Friday, September 24, 2010

We are moving along pretty fast. Yesterday night we wrapped the entire system in a very large tarp. This is our innovation in case of a leak in the system in the apartment conditions. The tarp also protects the semi-transparent buckets from light and will help reduce algae growth.
Since all our bins were already connected with pipes, it took us a little struggle to push the tarp under and around the system evenly, but finally, it was done and is looking very well. In easy, chip and effective solution.

Right after this we made final decisions on the logo, now we are ready to design business cards and a website. Very exiting - a new business sprouting as fast as our arugula and basil in a starter tray!

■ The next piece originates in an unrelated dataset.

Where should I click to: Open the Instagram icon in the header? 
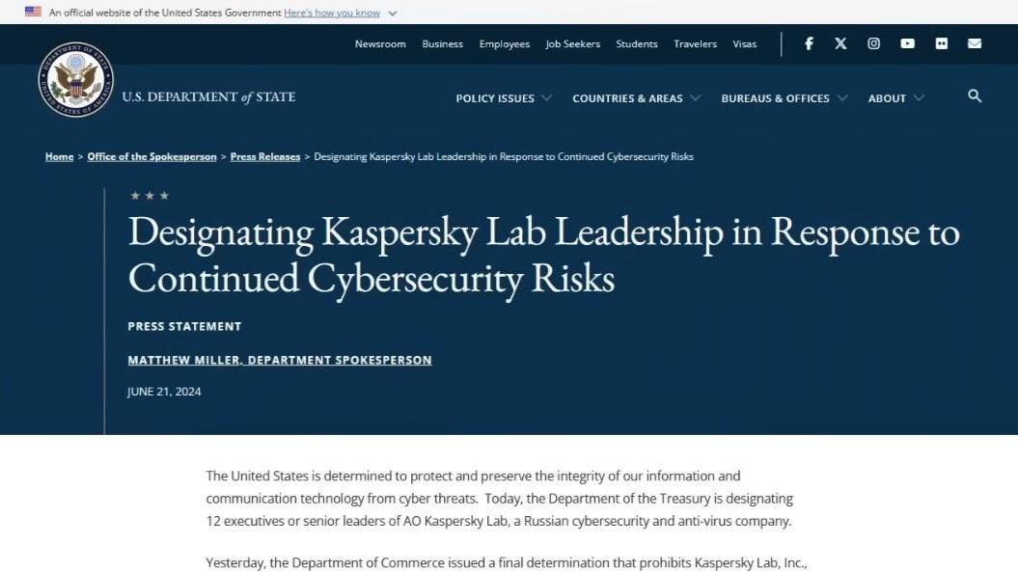(873, 43)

This afternoon we visited the Chinatown in Brooklyn, NY, where there are an abundance of wonderful fish stores where we found beautiful live specimens of tilapia, barramandy, huge 50 lbs carps, and other types of fish; shrimps of all kinds, turtles and frogs. A saw a woman buying two large 2 lbs turtles, probably for soup. I looked in a turtle bucket full of these poor fellows. One was upside down on its back, helplessly waving its short clumsy legs in the air, with her neck stretched from the shell in the effort to turn belly down. I helped her to get comfortable by turning her and petted her little head. I felt so sad for her. Would never be able to kill a turtle for a soup, i thought to myself. Chris felt the same.

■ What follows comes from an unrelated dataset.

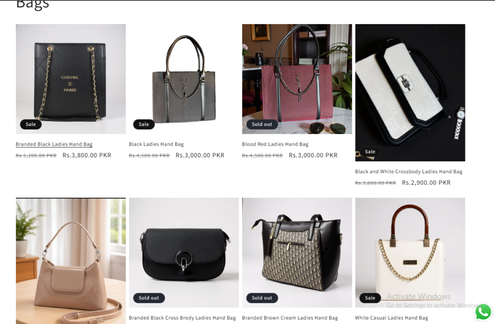This screenshot has width=495, height=324.
Task: Click Sale badge on black and white crossbody
Action: pyautogui.click(x=370, y=151)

We bought two 1 lbs tilapias to put in our fish tank and a pound of shrimps. They all survived the trip back home very well and tilapia loved their new big tank. But the shrimps all died as soon as we transferred them from the plastic bag full of their Chinatown water into our water bins. We even added some salt to our water to make them feel more at home. But they died anyway within a few minutes. So we cooked them. They were very strange type of shrimps, with flat backs and purple skin under their shells. I didn't have much appetite, but every one else loved them.

After dinner me and Alec painted the floaters. In the next few days we will transfer the plants into the system water, which Chris nurtured very well for a week, lovingly adding bacteria, bubbles and good energy. After all, the little world we create here will be based on this water. There is no earth, only water. Fish and plants.